→ Prompt: Which lines mention "college"? Show each one from the listing.

→ Task data:
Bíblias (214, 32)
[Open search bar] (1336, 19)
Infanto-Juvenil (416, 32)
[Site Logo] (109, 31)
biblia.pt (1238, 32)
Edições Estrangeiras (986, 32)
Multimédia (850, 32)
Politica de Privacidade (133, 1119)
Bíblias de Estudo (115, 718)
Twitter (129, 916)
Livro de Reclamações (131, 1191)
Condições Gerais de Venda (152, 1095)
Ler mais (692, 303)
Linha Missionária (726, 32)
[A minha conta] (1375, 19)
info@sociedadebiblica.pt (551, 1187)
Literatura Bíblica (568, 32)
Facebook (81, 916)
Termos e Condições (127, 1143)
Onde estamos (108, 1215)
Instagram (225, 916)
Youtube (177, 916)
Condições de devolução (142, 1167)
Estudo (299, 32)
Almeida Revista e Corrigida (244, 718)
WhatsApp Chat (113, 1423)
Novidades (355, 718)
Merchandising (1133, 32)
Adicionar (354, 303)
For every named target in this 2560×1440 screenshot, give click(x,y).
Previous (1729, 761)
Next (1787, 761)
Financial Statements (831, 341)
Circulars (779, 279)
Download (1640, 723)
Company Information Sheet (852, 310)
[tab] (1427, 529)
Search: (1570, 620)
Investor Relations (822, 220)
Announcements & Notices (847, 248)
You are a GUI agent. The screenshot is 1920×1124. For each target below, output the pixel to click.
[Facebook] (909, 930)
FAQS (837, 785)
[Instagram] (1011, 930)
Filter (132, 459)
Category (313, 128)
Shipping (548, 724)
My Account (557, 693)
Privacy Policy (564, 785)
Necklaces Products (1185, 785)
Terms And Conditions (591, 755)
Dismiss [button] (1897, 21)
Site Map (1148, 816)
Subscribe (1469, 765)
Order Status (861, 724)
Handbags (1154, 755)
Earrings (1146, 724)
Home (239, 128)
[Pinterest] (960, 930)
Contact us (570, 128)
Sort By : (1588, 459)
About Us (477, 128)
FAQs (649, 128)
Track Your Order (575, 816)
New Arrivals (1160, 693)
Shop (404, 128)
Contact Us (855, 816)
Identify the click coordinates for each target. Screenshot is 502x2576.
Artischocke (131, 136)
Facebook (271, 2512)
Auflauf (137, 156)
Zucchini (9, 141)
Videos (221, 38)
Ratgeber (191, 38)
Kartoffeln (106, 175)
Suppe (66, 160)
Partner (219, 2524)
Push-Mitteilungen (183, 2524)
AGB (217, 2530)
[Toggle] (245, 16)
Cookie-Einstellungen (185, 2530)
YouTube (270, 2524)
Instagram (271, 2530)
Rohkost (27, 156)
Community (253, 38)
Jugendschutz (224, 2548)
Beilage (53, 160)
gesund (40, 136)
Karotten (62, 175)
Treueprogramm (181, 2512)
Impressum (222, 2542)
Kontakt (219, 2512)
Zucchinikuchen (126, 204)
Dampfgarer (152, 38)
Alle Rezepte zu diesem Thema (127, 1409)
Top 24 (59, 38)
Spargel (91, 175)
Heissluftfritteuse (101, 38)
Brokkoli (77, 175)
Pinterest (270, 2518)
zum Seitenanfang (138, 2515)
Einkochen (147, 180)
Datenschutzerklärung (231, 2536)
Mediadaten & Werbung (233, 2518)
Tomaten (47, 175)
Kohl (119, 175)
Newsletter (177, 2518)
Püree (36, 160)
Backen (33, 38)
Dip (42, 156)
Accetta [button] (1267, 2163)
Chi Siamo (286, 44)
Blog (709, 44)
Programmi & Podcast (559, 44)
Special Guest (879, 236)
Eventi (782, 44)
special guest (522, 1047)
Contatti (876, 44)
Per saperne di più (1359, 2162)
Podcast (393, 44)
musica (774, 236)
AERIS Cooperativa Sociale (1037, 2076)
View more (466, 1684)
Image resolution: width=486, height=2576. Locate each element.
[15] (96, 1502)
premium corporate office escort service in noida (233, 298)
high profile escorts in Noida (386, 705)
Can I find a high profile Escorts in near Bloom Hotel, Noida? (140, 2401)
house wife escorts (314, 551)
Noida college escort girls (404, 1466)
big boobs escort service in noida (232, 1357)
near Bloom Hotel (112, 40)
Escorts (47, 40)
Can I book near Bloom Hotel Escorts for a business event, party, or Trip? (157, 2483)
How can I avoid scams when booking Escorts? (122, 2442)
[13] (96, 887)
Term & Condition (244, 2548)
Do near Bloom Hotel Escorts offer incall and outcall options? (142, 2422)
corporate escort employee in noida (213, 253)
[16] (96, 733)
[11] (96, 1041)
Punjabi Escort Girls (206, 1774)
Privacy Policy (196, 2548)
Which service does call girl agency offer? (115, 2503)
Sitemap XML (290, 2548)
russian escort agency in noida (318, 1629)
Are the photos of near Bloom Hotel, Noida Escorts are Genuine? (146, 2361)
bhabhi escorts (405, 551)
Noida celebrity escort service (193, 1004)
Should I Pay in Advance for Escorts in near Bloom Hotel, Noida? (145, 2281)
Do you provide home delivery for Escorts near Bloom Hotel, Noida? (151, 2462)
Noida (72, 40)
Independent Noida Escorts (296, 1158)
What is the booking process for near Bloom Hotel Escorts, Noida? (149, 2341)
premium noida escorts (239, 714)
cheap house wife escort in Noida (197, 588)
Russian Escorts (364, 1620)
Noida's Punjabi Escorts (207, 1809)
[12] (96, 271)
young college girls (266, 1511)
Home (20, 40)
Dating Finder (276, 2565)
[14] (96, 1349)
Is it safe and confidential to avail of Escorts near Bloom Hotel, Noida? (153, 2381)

→ Final answer:
Noida college escort girls (404, 1466)
young college girls (266, 1511)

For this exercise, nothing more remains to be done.